- 著者
-
松尾 恒一
- 出版者
- 国立歴史民俗博物館
- 雑誌
- 国立歴史民俗博物館研究報告 = Bulletin of the National Museum of Japanese History (ISSN:02867400)
- 巻号頁・発行日
- vol.108, pp.241-254, 2003-10-31
本稿は、職能者の技術と呪術の考究を目的として、高知県東部の物部村における杣職を主たる事例として論じるものである。杣とは伐木に従事する職能者であるが、その職にともなう民俗的な慣行は木に宿るとされる木魂や、山の神やその眷属に対する信仰に基づくものが多い。伐木の際に木魂を奥山の山の神のもとへ送り返す〝木魂送り〟の法や、神木を切った際に切り株を鎮める”株木鎮め“の法がこれで、これら杣によって実践された呪的な作法は「杣法」と呼ばれた。これらの作法は、職の道具である手釿等を祭具として行われた点に特色を認めることができるが、特に形状・形態に特殊条件を備えた道具が呪術的な力を発揮するものと信仰された。当村は、「いざなぎ流」と呼ばれる民間宗教が伝承される地域としても知られるが、本宗教に取り込まれた杣法があった。
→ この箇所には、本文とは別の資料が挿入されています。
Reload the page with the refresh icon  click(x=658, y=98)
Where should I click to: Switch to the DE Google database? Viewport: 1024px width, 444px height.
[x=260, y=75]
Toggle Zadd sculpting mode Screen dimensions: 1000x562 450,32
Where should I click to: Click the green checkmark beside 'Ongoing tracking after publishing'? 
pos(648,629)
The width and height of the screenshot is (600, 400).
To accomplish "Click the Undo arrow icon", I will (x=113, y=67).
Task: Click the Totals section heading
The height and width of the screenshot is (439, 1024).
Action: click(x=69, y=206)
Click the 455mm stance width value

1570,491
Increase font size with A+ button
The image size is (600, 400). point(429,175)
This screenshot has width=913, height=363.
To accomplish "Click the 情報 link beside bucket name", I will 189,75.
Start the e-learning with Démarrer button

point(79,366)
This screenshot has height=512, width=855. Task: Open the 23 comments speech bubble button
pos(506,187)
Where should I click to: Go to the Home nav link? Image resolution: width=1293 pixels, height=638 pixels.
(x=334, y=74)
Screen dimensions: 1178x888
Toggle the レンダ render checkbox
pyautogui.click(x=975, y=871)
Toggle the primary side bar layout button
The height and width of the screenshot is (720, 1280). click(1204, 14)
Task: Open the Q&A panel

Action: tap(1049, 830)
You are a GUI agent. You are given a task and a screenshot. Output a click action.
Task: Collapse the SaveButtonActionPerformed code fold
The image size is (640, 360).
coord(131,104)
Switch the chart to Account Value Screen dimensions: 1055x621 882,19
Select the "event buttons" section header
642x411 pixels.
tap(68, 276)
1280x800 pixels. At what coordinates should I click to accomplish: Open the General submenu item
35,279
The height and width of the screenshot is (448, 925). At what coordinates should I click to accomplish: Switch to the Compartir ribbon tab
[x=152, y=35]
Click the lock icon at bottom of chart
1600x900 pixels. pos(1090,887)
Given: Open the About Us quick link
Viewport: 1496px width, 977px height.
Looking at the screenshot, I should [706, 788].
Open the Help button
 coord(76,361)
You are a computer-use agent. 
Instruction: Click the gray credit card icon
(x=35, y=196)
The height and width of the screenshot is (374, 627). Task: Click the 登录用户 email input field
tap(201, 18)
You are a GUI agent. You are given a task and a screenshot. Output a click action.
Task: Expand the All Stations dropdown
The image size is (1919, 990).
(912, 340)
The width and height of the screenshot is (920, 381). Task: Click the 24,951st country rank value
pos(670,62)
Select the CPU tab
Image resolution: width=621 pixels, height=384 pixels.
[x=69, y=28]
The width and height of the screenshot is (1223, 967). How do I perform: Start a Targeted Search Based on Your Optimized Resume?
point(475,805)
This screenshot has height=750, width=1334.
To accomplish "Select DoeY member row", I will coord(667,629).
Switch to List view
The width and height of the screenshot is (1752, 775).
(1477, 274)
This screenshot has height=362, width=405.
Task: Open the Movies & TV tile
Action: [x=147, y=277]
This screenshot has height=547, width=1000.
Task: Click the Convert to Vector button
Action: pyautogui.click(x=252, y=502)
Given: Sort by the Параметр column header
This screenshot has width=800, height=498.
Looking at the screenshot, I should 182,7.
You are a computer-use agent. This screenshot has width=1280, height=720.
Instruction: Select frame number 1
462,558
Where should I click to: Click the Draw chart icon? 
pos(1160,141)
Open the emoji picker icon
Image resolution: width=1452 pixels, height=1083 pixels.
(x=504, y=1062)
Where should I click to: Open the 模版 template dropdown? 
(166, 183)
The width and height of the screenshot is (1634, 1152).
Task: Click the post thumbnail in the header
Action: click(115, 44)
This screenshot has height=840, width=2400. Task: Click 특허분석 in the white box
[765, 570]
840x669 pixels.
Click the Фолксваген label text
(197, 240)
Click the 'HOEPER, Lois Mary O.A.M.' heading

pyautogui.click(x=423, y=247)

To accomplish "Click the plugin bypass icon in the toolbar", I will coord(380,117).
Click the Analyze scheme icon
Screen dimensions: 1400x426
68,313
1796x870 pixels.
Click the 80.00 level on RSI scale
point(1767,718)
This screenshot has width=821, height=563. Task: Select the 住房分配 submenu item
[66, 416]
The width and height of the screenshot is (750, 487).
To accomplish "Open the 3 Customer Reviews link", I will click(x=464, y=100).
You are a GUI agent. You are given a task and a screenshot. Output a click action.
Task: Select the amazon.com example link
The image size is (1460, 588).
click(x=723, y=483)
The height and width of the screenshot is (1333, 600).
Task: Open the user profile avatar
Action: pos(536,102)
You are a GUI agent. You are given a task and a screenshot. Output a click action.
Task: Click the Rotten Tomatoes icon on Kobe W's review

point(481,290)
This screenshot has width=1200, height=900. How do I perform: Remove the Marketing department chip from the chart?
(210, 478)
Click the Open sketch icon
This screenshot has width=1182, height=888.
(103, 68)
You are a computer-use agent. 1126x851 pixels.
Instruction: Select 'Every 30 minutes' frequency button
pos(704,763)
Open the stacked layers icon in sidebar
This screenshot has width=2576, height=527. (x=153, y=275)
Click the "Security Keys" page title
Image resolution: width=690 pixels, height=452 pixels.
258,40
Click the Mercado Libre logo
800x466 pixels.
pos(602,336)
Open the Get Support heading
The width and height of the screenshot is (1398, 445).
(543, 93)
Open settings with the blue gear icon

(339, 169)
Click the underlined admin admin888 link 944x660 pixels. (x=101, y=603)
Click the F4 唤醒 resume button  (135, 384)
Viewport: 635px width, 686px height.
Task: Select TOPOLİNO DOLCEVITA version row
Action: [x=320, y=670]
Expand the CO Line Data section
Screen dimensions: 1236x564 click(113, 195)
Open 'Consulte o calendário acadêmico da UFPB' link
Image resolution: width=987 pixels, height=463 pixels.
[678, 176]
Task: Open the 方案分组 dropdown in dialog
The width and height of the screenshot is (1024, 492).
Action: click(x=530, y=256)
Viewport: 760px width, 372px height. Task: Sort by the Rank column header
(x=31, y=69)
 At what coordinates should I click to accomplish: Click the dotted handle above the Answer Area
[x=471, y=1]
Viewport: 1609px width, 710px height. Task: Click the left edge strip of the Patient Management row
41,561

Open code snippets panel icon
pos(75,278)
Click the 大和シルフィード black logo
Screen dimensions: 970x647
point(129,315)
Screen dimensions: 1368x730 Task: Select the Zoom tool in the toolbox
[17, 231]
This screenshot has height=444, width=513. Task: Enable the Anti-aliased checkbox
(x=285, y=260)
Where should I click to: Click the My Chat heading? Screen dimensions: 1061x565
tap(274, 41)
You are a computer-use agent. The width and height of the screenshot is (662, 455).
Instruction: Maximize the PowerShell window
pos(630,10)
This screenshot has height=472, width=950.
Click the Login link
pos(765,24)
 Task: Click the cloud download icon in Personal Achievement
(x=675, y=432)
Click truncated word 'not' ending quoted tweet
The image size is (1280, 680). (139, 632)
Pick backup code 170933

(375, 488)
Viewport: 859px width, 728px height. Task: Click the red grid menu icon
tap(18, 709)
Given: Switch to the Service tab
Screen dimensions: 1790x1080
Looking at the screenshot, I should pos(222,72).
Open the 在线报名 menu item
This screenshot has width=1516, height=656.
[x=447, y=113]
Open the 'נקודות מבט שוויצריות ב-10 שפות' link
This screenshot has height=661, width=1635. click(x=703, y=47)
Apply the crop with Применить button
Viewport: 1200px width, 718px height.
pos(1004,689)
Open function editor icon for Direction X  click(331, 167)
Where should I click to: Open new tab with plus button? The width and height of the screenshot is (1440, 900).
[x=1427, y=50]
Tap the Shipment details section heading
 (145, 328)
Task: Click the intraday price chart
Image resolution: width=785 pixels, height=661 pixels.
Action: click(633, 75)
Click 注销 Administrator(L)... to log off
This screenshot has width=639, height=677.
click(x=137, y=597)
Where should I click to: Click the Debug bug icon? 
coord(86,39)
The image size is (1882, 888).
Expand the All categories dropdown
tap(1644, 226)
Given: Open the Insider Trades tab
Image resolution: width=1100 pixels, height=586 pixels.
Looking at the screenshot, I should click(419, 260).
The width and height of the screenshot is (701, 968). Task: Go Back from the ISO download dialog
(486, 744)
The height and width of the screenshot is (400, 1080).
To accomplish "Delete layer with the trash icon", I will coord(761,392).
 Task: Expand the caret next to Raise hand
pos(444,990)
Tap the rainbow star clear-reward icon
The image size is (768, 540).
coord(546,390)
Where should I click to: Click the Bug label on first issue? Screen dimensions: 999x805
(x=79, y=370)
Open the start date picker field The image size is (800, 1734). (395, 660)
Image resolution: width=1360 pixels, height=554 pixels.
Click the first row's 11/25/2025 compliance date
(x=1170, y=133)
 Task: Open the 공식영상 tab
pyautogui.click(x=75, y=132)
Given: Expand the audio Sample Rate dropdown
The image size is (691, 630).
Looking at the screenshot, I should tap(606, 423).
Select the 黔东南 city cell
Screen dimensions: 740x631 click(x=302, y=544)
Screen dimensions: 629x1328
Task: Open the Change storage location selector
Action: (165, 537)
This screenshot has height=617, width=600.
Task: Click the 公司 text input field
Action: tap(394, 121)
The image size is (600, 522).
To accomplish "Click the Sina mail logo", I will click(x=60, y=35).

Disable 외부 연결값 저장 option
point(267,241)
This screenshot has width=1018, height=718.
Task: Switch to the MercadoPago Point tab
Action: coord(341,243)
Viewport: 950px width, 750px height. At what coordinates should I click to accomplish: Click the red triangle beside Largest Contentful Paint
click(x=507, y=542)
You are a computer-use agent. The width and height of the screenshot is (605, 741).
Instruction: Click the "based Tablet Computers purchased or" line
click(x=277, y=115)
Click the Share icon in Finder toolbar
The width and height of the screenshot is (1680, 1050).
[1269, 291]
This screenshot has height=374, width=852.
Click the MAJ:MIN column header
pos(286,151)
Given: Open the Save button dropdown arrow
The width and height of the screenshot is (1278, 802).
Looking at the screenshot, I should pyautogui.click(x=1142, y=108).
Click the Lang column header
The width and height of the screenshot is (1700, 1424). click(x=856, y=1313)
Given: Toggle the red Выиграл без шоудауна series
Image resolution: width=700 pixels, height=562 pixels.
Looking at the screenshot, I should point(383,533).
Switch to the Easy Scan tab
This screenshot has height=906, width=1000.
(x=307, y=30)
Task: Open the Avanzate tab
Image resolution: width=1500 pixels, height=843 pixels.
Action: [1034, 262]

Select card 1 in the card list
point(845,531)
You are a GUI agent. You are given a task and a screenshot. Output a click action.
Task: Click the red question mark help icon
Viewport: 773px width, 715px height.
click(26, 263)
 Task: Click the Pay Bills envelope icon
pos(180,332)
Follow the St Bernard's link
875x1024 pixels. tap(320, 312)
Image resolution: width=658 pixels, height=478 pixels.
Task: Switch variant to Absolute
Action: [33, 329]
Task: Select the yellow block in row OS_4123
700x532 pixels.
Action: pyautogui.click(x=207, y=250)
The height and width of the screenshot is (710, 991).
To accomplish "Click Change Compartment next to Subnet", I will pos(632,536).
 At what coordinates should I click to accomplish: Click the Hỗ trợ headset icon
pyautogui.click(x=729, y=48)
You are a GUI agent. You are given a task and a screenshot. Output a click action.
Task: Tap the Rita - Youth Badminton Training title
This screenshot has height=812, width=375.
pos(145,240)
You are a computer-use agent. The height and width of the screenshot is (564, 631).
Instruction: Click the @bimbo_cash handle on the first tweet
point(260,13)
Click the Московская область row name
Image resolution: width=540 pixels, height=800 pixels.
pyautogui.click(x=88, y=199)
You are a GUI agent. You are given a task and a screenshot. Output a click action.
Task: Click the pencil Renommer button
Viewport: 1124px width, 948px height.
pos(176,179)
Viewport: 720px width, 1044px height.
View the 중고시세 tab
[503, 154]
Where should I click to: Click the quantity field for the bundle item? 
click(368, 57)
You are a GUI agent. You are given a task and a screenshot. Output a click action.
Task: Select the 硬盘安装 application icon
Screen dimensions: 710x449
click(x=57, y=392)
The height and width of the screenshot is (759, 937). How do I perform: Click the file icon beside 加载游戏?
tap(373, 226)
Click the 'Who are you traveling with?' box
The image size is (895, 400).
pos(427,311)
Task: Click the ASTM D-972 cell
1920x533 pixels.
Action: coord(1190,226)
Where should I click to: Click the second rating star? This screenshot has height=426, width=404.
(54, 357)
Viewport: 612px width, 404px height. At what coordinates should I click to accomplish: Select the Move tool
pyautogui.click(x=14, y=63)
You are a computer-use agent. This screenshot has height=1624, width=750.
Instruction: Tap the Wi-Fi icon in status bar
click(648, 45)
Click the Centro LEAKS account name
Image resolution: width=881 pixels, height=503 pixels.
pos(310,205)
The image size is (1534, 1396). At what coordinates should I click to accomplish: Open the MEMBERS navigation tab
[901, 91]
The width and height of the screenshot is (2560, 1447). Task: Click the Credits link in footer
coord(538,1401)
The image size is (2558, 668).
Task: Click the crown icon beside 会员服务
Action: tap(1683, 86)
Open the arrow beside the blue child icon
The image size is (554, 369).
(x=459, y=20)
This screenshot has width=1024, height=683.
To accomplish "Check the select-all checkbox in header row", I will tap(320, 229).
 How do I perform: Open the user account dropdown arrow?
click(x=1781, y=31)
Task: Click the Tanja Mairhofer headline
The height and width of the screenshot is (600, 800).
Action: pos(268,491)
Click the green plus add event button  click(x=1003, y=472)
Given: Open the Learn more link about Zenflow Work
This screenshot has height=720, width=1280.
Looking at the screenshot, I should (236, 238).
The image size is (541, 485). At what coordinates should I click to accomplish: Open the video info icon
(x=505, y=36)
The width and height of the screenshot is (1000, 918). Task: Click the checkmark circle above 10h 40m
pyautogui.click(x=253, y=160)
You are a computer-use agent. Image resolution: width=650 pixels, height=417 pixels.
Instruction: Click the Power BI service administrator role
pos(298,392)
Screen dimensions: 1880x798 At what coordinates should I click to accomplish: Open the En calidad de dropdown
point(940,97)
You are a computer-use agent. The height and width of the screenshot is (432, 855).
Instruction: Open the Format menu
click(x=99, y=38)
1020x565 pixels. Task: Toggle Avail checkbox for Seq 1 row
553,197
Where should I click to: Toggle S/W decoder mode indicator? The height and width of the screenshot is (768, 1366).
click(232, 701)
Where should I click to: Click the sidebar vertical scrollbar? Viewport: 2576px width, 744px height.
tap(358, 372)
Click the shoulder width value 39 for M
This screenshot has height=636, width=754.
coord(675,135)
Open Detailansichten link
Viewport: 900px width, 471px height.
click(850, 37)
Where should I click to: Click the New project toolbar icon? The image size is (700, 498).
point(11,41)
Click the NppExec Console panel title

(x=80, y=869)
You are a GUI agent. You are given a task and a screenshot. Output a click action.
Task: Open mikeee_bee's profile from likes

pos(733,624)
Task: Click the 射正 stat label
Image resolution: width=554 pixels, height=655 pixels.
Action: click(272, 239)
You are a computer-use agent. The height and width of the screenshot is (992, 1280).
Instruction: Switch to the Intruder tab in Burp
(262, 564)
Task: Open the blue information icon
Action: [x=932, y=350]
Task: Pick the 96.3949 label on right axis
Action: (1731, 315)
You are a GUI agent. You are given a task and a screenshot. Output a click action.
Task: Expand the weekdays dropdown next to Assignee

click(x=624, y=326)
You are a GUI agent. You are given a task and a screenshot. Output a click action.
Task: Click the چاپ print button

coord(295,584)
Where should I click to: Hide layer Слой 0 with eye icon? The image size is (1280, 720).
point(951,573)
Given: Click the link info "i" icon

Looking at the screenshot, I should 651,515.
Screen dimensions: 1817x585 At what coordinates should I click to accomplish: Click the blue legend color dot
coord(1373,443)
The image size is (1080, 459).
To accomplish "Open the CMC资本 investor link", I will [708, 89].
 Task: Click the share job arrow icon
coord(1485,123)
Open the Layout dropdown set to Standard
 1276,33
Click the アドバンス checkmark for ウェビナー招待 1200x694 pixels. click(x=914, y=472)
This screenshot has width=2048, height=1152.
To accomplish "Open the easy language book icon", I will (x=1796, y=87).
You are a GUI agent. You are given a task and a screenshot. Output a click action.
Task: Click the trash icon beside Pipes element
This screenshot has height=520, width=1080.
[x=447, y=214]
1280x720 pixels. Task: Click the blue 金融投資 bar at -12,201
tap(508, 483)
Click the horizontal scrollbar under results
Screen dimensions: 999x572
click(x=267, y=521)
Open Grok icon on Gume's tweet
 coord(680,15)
本来杣職によって行われていた杣法を核として、さらに呪術的な性格の強い式法として実践された。杣法などの民俗的慣行は、斧と鋸で作業を行っていた昭和三十年代まで行われていたものであるが、チェーンソーや集材機などの機械の導入や、営林署・労働組合の利益追求のための皆伐・密植など林業の大変革の中で急速に衰退していった。なお筆者はすでに、当地域における職能者の木魂の信仰について、大工の建築儀礼を中心に論じた「物部村の職人と建築儀礼」を公にしているが、本稿はこの続考となるものでもある。